La multinazionale svedese Ericsson ha avviato una procedura di licenziamento collettivo che coinvolge 131 dipendenti presso la sua sede di Genova. La notizia è stata confermata dalla segretaria generale della Slc Cgil Genova, Sonia Montaldo, che ha ricevuto una comunicazione ufficiale dall’azienda.

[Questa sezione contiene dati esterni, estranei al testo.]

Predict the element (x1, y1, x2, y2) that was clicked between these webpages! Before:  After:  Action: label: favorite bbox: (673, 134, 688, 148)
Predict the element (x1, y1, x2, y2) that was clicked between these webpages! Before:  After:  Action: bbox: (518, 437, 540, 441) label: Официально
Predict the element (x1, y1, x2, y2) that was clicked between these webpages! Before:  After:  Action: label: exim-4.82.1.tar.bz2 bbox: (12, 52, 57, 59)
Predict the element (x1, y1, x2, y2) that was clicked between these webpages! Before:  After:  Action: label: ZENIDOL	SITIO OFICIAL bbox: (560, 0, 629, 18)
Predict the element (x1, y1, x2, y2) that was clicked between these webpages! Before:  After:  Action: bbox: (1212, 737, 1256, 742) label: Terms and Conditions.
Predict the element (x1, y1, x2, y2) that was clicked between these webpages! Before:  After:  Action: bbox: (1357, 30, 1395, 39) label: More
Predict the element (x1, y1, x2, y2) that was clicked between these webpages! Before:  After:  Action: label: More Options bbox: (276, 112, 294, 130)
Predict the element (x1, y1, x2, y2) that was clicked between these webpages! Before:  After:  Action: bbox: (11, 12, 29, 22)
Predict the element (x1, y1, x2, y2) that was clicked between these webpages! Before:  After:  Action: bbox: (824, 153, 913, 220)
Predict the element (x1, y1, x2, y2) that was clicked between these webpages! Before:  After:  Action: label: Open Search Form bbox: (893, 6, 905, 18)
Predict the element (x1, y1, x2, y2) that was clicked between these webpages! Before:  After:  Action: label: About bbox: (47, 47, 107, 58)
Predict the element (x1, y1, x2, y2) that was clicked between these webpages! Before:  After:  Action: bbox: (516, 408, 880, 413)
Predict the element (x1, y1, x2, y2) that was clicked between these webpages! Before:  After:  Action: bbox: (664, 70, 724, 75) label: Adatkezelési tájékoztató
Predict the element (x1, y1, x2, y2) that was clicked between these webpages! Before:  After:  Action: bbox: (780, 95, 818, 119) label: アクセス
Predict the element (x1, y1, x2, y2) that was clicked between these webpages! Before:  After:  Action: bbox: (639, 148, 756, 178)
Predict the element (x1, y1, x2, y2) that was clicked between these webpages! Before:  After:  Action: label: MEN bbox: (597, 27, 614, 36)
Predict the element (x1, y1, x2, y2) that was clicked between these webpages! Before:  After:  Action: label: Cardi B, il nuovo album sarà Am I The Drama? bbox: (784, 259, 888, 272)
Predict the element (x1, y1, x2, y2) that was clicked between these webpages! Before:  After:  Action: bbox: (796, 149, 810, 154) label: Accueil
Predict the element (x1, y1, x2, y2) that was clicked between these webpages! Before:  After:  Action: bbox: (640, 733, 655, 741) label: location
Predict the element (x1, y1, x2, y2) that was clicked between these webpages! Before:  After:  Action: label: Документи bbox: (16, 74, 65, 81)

La decisione di Ericsson è legata alla chiusura dell’intero reparto di R&D Ottica e alla riduzione di personale in un altro reparto di ricerca e sviluppo. In particolare, la divisione Bnew perderà tutti i suoi 110 dipendenti, mentre altri 21 lavoratori appartengono all’organizzazione Bcss. Questa mossa è stata giustificata dall’azienda come parte di una revisione dell’assetto organizzativo e della strategia di portafoglio.
Montaldo ha sottolineato che le ragioni alla base di questa decisione includono la costante e progressiva involuzione del mercato italiano delle telecomunicazioni. Ha definito la situazione «un dramma sociale per Genova e per il progetto del polo tecnologico degli Erzelli», evidenziando che i licenziamenti coinvolgeranno 56 impiegati, 64 quadri e 11 dirigenti. Secondo la sindacalista, questa rappresenta una grave perdita sia per l’azienda che per lo sviluppo della cittadella tecnologica locale.
In risposta a questa crisi, Montaldo ha chiesto un intervento compatto da parte della politica e delle istituzioni. È stata convocata un’assemblea di tutto il personale per lunedì 14 settembre, dalle 9:30 alle 11:30, per discutere le prossime mosse.
Politici locali hanno già espresso la loro preoccupazione. Il senatore del Partito Democratico Lorenzo Basso, il deputato Alberto Pandolfo e la vicepresidente del gruppo Pd alla Camera Valentina Ghio hanno definito i 131 licenziamenti «inaccettabili», chiedendo un intervento immediato del Governo. Hanno inoltre annunciato la presentazione di due interrogazioni parlamentari, sia al Senato che alla Camera, per sollecitare una risposta istituzionale a questa situazione critica.
La vicenda di Ericsson a Genova non solo mette in luce le difficoltà del settore delle telecomunicazioni in Italia, ma solleva anche interrogativi sul futuro del polo tecnologico di Erzelli, un progetto ambizioso che mira a trasformare la città in un hub innovativo. La speranza è che le istituzioni possano intervenire per mitigare gli effetti di questa crisi e sostenere i lavoratori colpiti.